Election scheduled for second half of 2018

By MARILIA BROCCHETTO, CNN
Headline Goes Here Spencer Platt/Getty Images

Nicolas Maduro

(CNN) - Venezuelan President Nicolas Maduro said on Sunday that some of the main opposition parties will not be allowed to run in next year's presidential election.

Speaking to supporters and journalists after voting in mayoral elections, Maduro said political parties that did not participate in Sunday's elections, or called for a boycott, would be denied entry in the 2018 election.

"The other parties, Voluntad Popular, Primero Justicia, have disappeared from the Venezuelan political map and today disappear totally," he said. "Parties that did not participate today and have called for voters to participate in a boycott cannot participate anymore (in elections)."

"That is the criteria that the National Constituent Assembly had put forward, constitutionally and legally," he said. "And I, as chief of state, support them."

The Venezuelan National Electoral Commission has not yet commented on Maduro's statements.

Presidential elections are supposed to take place in the second half of 2018, though that timeline could change.

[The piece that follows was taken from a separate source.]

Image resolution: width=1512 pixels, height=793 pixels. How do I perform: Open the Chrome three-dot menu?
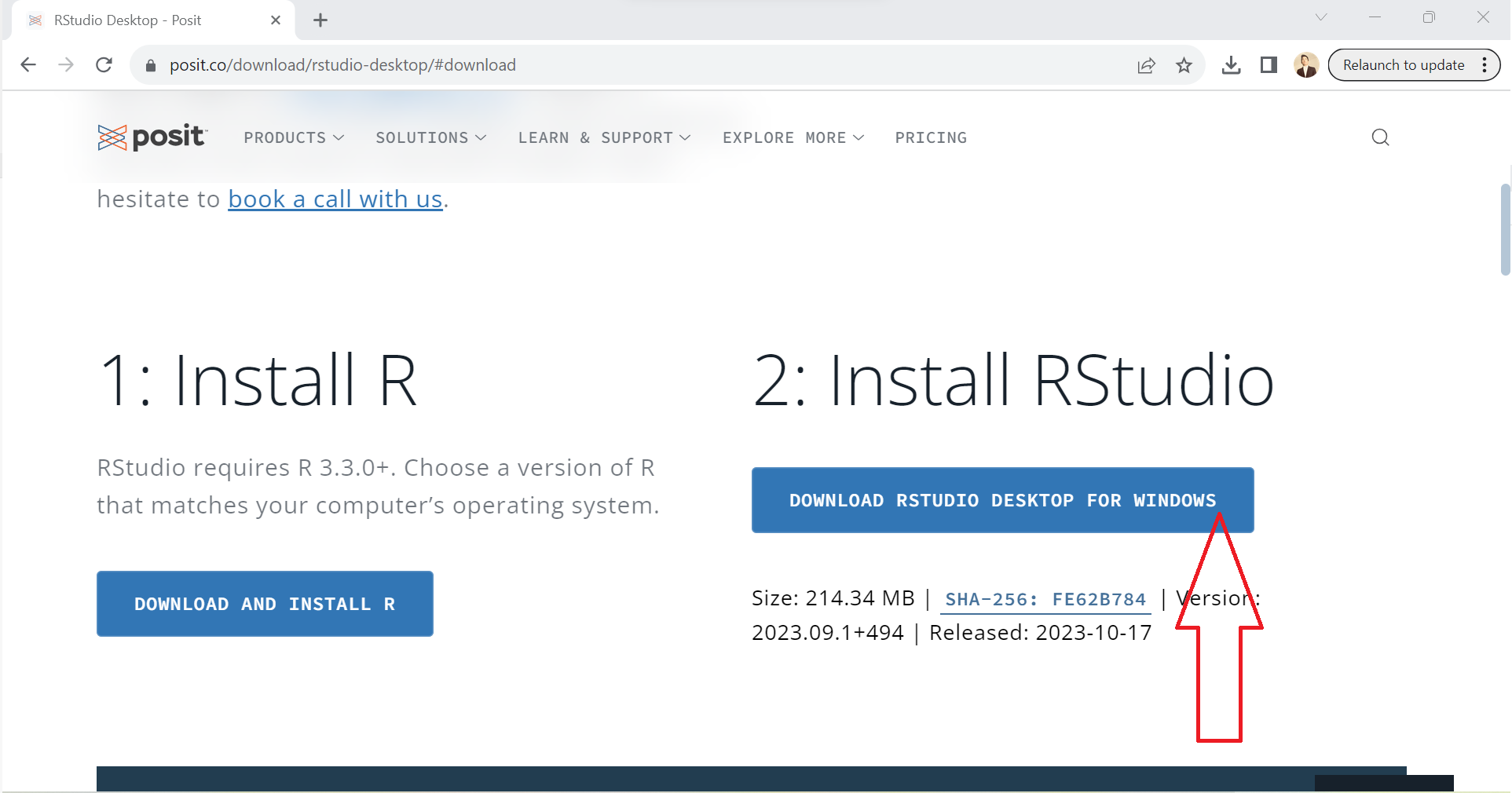[x=1484, y=65]
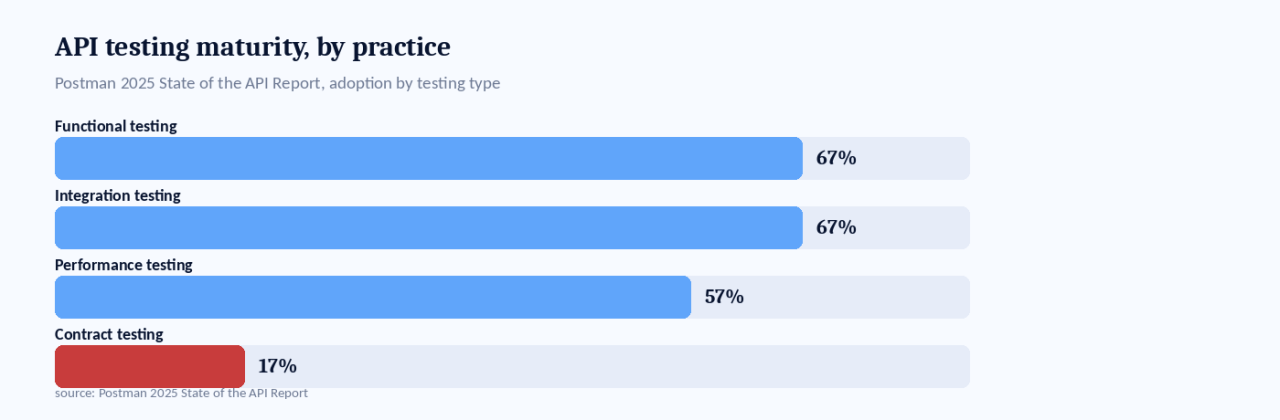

Some of the opposition parties did not put forward candidates in Sunday's election and called for voters to boycott the polls.

The opposition parties say electoral fraud occurred in last October's gubernatorial election, won mostly by Maduro supporters. The opposition parties alleged irregularities in the polling process before, during and after election day, and committed not to take part in any further elections until a new electoral commission is named.

Sunday's elections were the third in 2017. In addition to the October election, Venezuelans also voted in July to choose new assembly leaders.

More than 120 people were killed in months of protest leading up to that vote, the Venezuelan attorney general's office said.

The vote allowed Maduro to establish a new institution called the Constituent Assembly, which was stacked with his supporters. It replaced the National Assembly, which had been controlled by Maduro's opponents.

The new Constituent Assembly gave Maduro's allies the power to rewrite Venezuela's constitution.

In wake of the election, London-based Smartmatic -- which provided the voting technology -- said turnout figures were manipulated.

The US Treasury Department called the July election "illegitimate" and slapped new sanctions on Maduro. In September, the Trump administration included Venezuela in its travel ban.

Opposition leaders did not immediately respond to Maduro's statement on Sunday.

Last month, one of Maduro's major opponents, former Caracas mayor Antonio Ledezma, fled to Spain. He'd been under house arrest after Maduro accused him of involvement in a plot to overthrow the government.

Venezuela is facing several crises. Skyrocketing inflation has created extreme shortages of food, medicine and other essentials. The International Monetary Fund predicts that inflation in Venezuela will hit 650% this year and 2,300% in 2018.